=== Source material ===

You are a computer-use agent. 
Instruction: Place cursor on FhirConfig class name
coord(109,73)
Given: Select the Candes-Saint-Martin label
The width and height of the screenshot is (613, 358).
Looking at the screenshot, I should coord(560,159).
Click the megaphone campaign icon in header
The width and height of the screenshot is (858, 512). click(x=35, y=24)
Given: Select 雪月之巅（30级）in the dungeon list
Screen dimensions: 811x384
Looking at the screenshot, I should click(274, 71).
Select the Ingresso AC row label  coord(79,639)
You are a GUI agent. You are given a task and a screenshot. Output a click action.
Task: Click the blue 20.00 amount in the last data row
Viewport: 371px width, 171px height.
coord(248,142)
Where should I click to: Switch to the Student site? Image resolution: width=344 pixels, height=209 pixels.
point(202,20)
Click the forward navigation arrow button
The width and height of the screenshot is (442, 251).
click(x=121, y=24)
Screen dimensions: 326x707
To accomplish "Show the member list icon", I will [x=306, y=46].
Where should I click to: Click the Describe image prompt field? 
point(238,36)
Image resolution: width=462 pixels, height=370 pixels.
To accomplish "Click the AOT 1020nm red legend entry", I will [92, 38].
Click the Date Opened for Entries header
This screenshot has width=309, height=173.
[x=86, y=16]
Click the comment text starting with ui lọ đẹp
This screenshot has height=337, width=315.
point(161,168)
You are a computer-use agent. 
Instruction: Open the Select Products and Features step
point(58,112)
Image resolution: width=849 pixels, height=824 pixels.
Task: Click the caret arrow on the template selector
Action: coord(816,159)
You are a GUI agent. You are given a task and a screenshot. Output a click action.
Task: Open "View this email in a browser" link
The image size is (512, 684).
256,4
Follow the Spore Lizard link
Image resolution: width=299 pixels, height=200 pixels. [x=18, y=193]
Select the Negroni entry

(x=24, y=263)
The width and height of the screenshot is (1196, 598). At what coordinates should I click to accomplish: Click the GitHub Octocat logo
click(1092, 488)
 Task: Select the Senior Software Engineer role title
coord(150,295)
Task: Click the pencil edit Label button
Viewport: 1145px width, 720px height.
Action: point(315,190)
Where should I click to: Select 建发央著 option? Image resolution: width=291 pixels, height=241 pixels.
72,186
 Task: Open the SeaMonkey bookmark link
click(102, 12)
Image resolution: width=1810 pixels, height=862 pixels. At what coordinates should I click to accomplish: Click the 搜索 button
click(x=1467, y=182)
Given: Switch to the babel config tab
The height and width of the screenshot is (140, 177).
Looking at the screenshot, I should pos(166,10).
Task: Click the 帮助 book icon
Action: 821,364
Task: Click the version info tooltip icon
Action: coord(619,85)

===

Required work - The lines above from the one containing "Click the megaphone campaign icon in header" through the one containing "this email in" are to be set down exactly, and no others.

Your solution -
Click the megaphone campaign icon in header
The width and height of the screenshot is (858, 512). click(x=35, y=24)
Given: Select 雪月之巅（30级）in the dungeon list
Screen dimensions: 811x384
Looking at the screenshot, I should click(274, 71).
Select the Ingresso AC row label  coord(79,639)
You are a GUI agent. You are given a task and a screenshot. Output a click action.
Task: Click the blue 20.00 amount in the last data row
Viewport: 371px width, 171px height.
coord(248,142)
Where should I click to: Switch to the Student site? Image resolution: width=344 pixels, height=209 pixels.
point(202,20)
Click the forward navigation arrow button
The width and height of the screenshot is (442, 251).
click(x=121, y=24)
Screen dimensions: 326x707
To accomplish "Show the member list icon", I will [x=306, y=46].
Where should I click to: Click the Describe image prompt field? 
point(238,36)
Image resolution: width=462 pixels, height=370 pixels.
To accomplish "Click the AOT 1020nm red legend entry", I will [92, 38].
Click the Date Opened for Entries header
This screenshot has width=309, height=173.
[x=86, y=16]
Click the comment text starting with ui lọ đẹp
This screenshot has height=337, width=315.
point(161,168)
You are a computer-use agent. 
Instruction: Open the Select Products and Features step
point(58,112)
Image resolution: width=849 pixels, height=824 pixels.
Task: Click the caret arrow on the template selector
Action: coord(816,159)
You are a GUI agent. You are given a task and a screenshot. Output a click action.
Task: Open "View this email in a browser" link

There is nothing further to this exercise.